In 1892 or 1893, the Australian opera star Dame Nellie Melba (1861-1931) performed in Wagner’s opera Lohengrin at London’s Covent Garden to great critical and popular acclaim. To celebrate her triumph, the Duke of Orléans gave a dinner party at the Savoy Hotel for which the hotel’s French chef Auguste Escoffier (1846-1935) created a new dessert — Pêche Melba.
Nellie Melba
Nellie Melba, born Helen Porter Mitchell, was one of the most famous singers of the late Victorian Era and early 20th century — the first Australian to achieve international recognition as a classical vocalist, and one of the first stage performers to be made a Dame of the Order of the British Empire.
To an observant student of the world’s genius it is a reflection, not wihtout a peculiar interest of its own, that the Australian Continent has so far produced but one woman-singer of the first rank. …
Melba stands alone.

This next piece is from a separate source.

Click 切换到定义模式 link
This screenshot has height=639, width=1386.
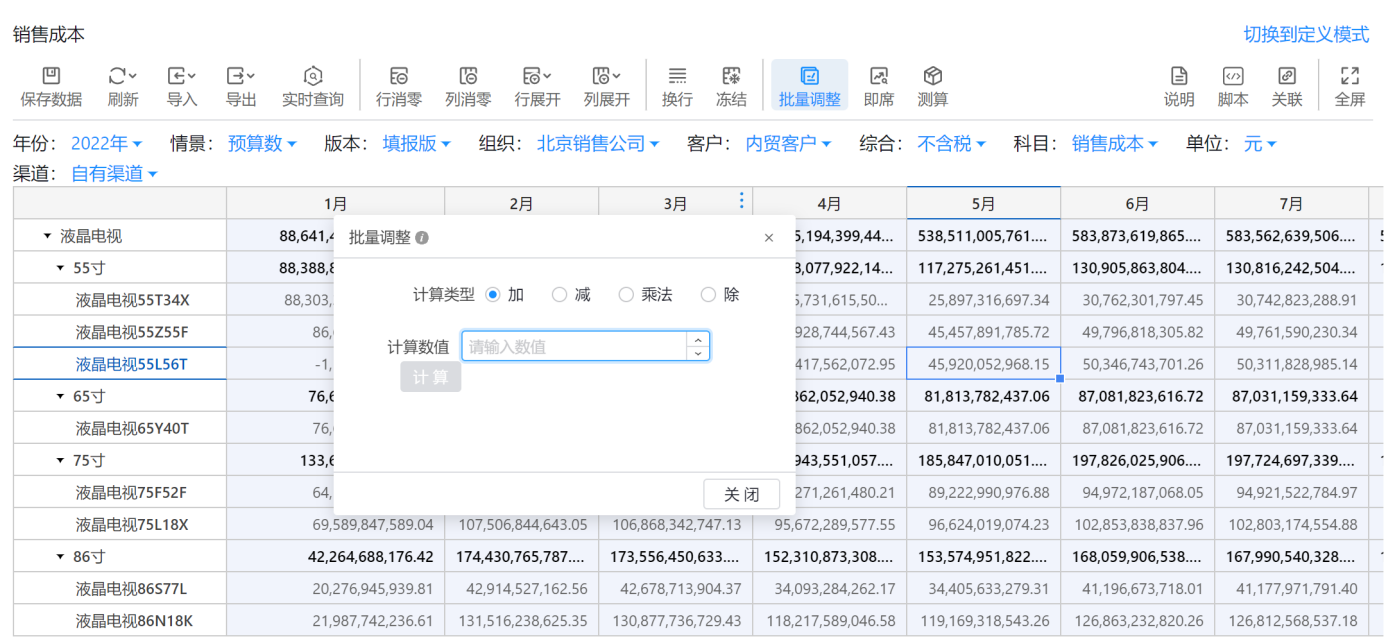(1305, 35)
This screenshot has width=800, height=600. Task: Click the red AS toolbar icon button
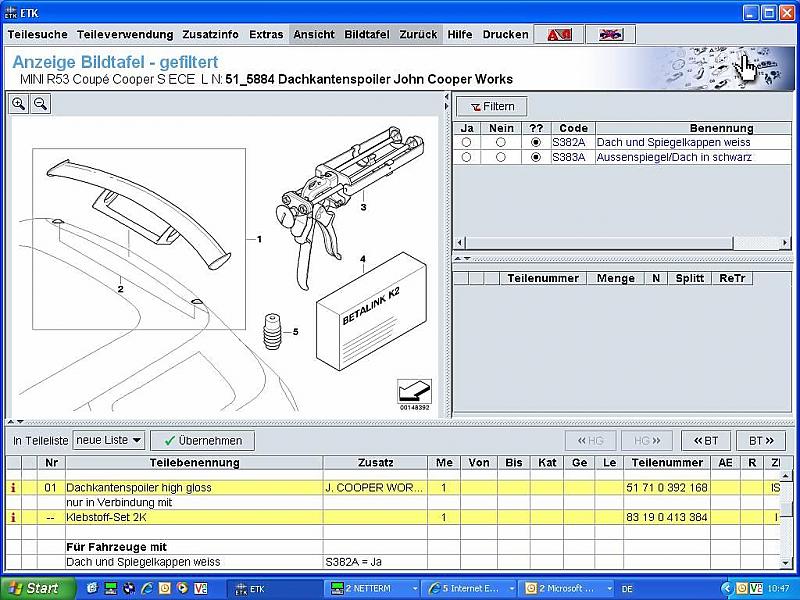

Towering head and shoulders over every other aspirant to the highest honours of grand opera, the retirement of Madame Patti from the operatic field has left “the Australian Nightingale” undisputed ruler of an empire probably the proudest in the sum of this planet’s most desirable possessions. Yet these are honours becomingly and graciously worn by one who, scarcely a decade ago, was little more than a name to patrons and supporters of the opera.
~ The Strand Magazine, No.97 (1899)
Like many celebrities, in any era of history, Melba seems to have been concerned about her personal appearance, but “Melba, like all sensible people, loved her food,” wrote Percy Colson in his personal memoir of the opera singer, Melba: An Unconventional Biography (1932):
At the same time she wanted to keep her figure and found it a little difficult. Once when she and I were dining with [the German composer, Herman] Bemberg in Paris, he said to her : “What is the good of making to come a masseuse every morning, Nellie, when every evening at dinner vous retrappez tons ce que vous avez perdu?”
“Quel cochon,” she answered. “I believe you grudge me every mouthful I eat.” Bemberg himself ate very little, but he kept a first-rate chef.
Peach Melba
The original Pêche (Peach) Melba was served in a silver bowl. An ice sculpture of a swan was filled with peaches on a bed of vanilla ice cream, the whole thing topped with spun sugar.
Escoffier revised his Pêche Melba for the opening of the Carlton hotel in 1900, where he was the head chef. The ice swan was omitted this time, and raspberry purée topped the peaches.
It is this second version that has become famous as the definitive Escoffier Pêche Melba, but later Peach Melba recipes have substituted raspberry sauce or melted red-currant jelly for the raspberry purée. Depending on local availability of fruits in season, sometimes the variations even go so far as to use pears, apricots, or strawberries in place of peaches.